En effet « Glocalisation » est issue de « Glocal ». « Glocal » est formé de deux syllabes « Glo » et « Cal » issues de deux termes : Global qui signifie le monde, le « Tout » et Local qui est le milieu ou le lieu précis dans lequel je vis, mon territoire ou mon espace d’appartenance. « Glocal » voudrait donc dire selon les termes de Edouard Glissant « agis chez toi, pense avec les autres ». Plus encore selon les markétistes, c’est une conception de la mondialisation qui consisterait à prendre en compte les réalités locales de chaque aire avant de faire un produit qui leur est destiné. Par exemple, l’idée de fabrication de chaussures ou de boisson devrait épouser les aspirations des populations consommatrices. La mondialisation n’est pas la phagocytose de certaines diversités par d’autres mais plutôt un effort pour chaque diversité de vivre avec l’autre qui est différent d’elle mais n’est pas forcément son démon. Comment le faire ?
À la différence de la négritude qui s’attarde uniquement sur les origines primaires, les généalogies, ces courants proposent la Créolisation ou la Circulation des Mondes. Selon Edouard Glissant, en plus d’être nègre, les Africains des Antilles ont connu un mélange, ont connu d’autres territoires qui ont modifié leur identité et leur manière d’être au monde. Ainsi pour le martiniquais, il y’a eu un contact, un choc entre leurs origines premières et les territoires qu’ils ont connus au cours de leur histoire. C’est ce processus de mélange et d’entremêlement qui a produit une culture hybride incontrôlable qu’il appelle Créolisation.
Achille Mbembe parle quant à lui de Circulation des Mondes pour décrire le processus par lequel les sociétés africaines sont passées de leurs origines aux temps présents. En effet elles ont connu ce qu’il appelle la Circulation des Mondes qui se décline en deux axes : la dispersion et l’immersion. La dispersion a été le processus par lequel les différentes diasporas Africaines se sont implantées pacifiquement ou violemment dans le monde. L’immersion a été le processus qui a conduit les peuples d’autres contrées du monde à s’installer en Afrique depuis des siècles. Il faut partir de ces réalités pour définir l’Afrique. C’est donc une conception de l’Afrique qui remet en cause la racine primaire pour voir l’Afrique comme le fruit des origines et des mouvements dont elle a été l’objet même malgré et contre elle.

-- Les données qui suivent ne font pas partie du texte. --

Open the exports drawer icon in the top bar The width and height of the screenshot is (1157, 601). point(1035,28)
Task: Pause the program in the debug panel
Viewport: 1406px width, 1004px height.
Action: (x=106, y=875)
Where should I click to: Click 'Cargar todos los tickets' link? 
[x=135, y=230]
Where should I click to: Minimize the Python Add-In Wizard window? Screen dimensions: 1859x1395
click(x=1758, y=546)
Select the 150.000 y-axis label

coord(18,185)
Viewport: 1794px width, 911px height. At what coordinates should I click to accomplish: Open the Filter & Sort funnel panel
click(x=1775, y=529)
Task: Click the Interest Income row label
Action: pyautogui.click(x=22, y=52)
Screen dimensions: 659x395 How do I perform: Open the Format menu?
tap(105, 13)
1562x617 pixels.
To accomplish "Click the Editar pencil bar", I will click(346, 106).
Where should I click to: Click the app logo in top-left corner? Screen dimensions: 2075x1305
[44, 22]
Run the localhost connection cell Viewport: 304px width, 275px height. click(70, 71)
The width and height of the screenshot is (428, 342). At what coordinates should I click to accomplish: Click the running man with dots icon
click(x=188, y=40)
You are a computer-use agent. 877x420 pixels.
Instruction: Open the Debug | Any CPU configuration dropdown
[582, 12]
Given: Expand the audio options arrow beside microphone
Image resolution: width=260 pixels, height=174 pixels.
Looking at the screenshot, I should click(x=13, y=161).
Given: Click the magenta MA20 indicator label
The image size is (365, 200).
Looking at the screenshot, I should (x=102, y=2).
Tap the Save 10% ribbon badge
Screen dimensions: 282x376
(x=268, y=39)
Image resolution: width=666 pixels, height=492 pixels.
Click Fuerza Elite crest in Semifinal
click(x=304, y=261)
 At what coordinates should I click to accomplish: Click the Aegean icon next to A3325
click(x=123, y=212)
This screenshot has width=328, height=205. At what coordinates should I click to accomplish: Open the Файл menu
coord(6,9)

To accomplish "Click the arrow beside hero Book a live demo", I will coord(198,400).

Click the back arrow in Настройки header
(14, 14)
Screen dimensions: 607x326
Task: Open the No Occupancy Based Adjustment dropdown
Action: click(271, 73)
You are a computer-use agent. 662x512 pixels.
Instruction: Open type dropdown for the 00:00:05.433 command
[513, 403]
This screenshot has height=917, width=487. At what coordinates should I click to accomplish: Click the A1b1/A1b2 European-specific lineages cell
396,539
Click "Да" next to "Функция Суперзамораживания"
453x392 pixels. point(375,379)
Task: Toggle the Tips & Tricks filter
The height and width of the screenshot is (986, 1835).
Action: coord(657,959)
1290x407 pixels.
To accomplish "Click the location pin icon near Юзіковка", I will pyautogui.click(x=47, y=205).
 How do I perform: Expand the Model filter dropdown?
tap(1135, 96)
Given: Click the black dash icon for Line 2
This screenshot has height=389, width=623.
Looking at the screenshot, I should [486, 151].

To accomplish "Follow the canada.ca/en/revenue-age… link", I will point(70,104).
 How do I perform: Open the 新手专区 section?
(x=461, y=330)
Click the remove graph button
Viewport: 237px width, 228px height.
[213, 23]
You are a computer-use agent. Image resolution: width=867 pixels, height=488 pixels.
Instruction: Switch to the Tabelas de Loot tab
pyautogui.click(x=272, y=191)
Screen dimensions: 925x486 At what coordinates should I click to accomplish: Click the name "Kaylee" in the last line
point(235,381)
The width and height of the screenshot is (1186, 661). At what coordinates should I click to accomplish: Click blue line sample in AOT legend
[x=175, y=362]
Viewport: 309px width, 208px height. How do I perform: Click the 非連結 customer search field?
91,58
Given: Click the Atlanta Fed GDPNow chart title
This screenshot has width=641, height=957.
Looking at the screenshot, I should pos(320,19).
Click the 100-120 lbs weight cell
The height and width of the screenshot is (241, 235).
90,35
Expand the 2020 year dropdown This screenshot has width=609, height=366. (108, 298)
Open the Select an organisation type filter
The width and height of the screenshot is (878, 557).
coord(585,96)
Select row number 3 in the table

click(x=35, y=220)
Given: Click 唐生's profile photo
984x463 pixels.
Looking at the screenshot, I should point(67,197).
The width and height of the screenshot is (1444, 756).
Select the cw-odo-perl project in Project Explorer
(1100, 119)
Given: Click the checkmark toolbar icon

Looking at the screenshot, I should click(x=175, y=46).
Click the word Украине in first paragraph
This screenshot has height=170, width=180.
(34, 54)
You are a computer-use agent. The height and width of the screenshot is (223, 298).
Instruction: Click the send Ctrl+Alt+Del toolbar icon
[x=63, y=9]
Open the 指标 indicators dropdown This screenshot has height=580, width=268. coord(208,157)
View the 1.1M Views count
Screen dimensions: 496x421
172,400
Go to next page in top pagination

Dans notre contexte marqué par la circulation des flux et des biens, par l’irruption de l’ « Ailleurs » dans l’ « Ici », ils essaient de donner des solutions pour vivre ensemble malgré nos différences et nos singularités. Ils parlent de politique, de poétique ou de pensée c’est-à-dire un processus ou une démarche à suivre pour vivre ensemble malgré nos différences.
Si Edouard Glissant parle de « Poétique de la Relation » ou nous invite à penser la Relation, Achille Mbembe nous invite plutôt à une « Politique du Semblable » pour nous aider à vivre ensemble malgré nos différences. Comment survivre à la rencontre de la différence à l’ère de la globalisation ? Il faut « partager les singularités pour parvenir à la politique du semblable ou de l’en-commun » nous recommande le politologue Camerounais. Partager nos valeurs, nos costumes et coutumes comme on l’a vu tout récemment à Dschang avec l’initiative de Leolagrange qui a rassemblé pendant près de trois semaines des associations de jeunes de France et du Cameroun (cf. le billet que j’ai rédigé à ce sujet intitulé : quelle poétique de la Relation !). Que ce soit « Poétique de la Relation » ou « Politique du Semblable », une idée se dégage clairement : aller à l’encontre du repli identitaire dans son milieu pour laisser la place à la « partageabilité et la communicabilité » avec le monde en large, développer ce que Mbembe appelle « l’Esprit du Large ». Toutes ces poétiques et politiques ont un objectif : produire une Autre manière de pensée le monde dans laquelle on observe des nouvelles formes de vie.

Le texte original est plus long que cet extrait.